The guy gets on and was one of those people who was as tight as a… (Again, can’t use the word) and he didn’t pay for his luggage so all their stuff was in two small cases that could fit in the overhead lockers.

They were also that stingy, that they did not book their seats. Which clearly meant that they would either be sitting apart or, expect normal people who had booked their seats and paid in advance, to move for them so they could all sit together. Well, he kicked up a fuss.

“They can’t expect me to sit apart from my seven months pregnant wife and away from my four-year-old son!”

He went on and on and on. His four-year-old son in question came on as loud as his ignorant father, with his kids ‘Burger King’ meal and sat next to my Nana. His Mum sat opposite, feeding him chips upon request, and mouthfuls of burger whenever he demanded. Sips of his lemonade would also be provided. And the safety film hadn’t even started yet. I just thought to myself, (not what a wonderful world, Louis Armstrong) I just thought to myself, I can’t put up with this. I have to sleep, and this kid is going to make the next four and a half hours hell. I genuinely thought of feeding his food to him. Only all at once. It may have shut him up.

Just as I was about to unbuckle my seatbelt, and make a first-time attempt at how many burgers, chips, and lemonade would fit into a four-year-olds mouth, one of the air hostesses. who the angry and annoying man had complained to, waved over three seats that the family could have. So they took them, and peace and tranquillity were restored. Finally. We got airborne, and I slept, right up to the moment when I was rudely awoken by a large bang and flash in the sky. Twelve minutes before landing.

So, I’ll be honest, it was not the smoothest of plane trips. In fact, to use a simile; it was like riding the “Wild Mouse” at Blackpool Pleasure Beach, there was that much turbulence. Not to mention the light thunder and lightning storm that decided to make an appearance upon landing. I genuinely thought I was about to become part of a tree, tarmac or one of Manchester’s very high buildings it was that bad.

I had my very frightened Nana sitting next to me, so obviously, I did not want to end her days by telling her of the horror I was looking out into, from my left window. But even she began to wonder what we were doing circling 17,000 FT from the ground with flashing lights every 10 seconds.

We were, in fact, circling due to the bad wind 17,000 FT below us, to which the plane wouldn’t have settled, but I do happen to know the odd thing or two about aircraft, so when my Nana asked, my reply was “there is no space for us on the ground, so we’re waiting.” Possibly the stupidest response anybody could have given, so it only suited that it came from me.

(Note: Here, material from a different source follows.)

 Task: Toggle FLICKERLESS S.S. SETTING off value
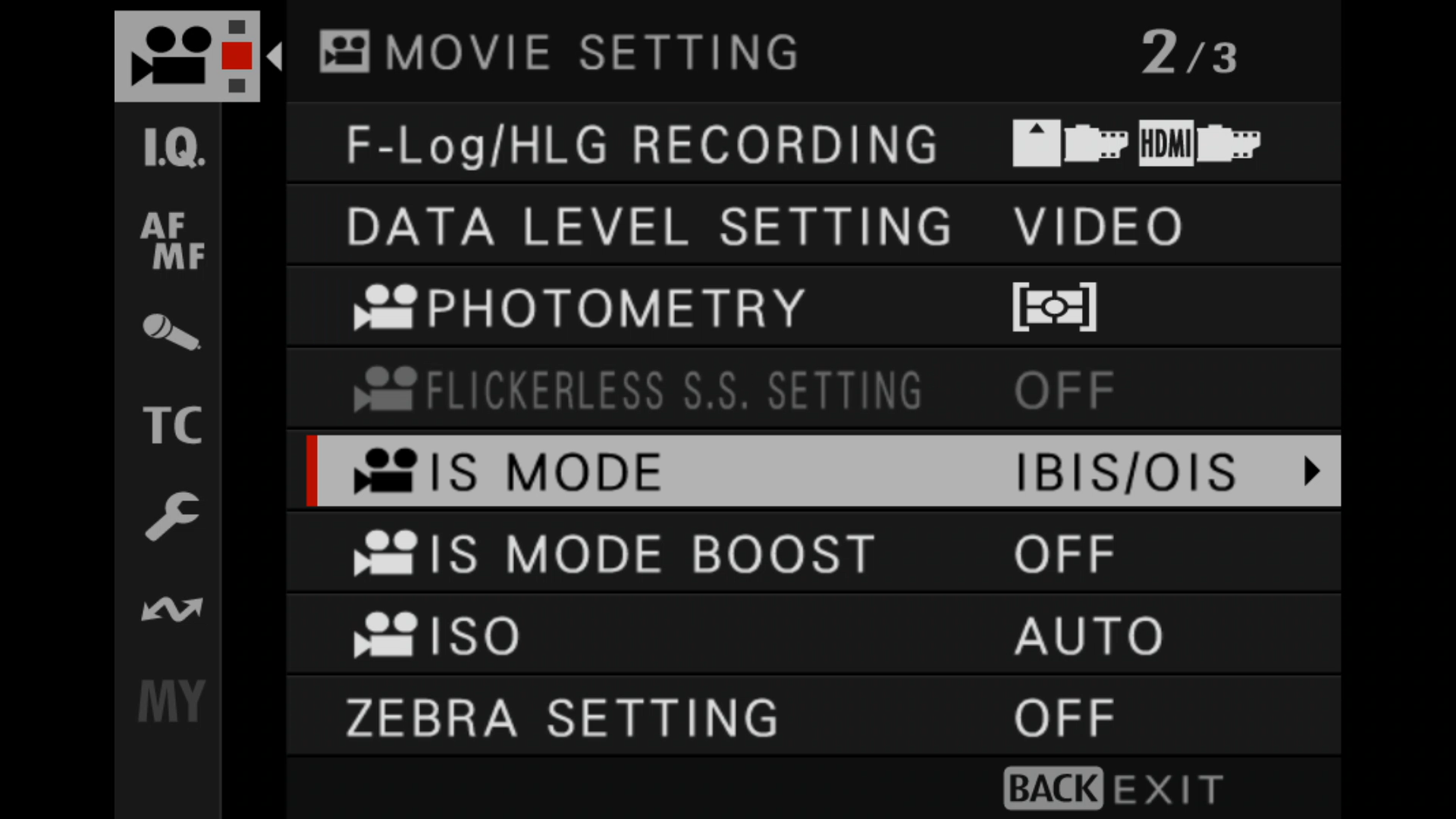click(1065, 391)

Eventually, the storm got worse and worse, and I think something happened that wasn’t supposed to…

We suddenly stopped circling and began to make a very quick and very steep descent to the runway. That’s when I felt my heart sink.

We quickly made a decent, and touched down, then lifted, then touched down, then skidded very quickly but subtlety to the left of the runway. The pilot then realised he was not Lewis Hamilton, and corrected his oversteer. We came to a sudden halt and taxied to the gate. I was relieved to still be in one piece.

The window of opportunity for danger was very brief, but still there. And the fact that it was still there did make it frightening.

It’s not exactly what I expected to land into at the end of August. But then again, this is Britain. And the weather doesn’t like us here. Not at all.

We got through Border Control, and baggage reclaim relatively quickly and got a taxi to the hotel. Which were the pits. But that is a story for another day.

One that nutshell, thanks for reading, see you soon. Take care.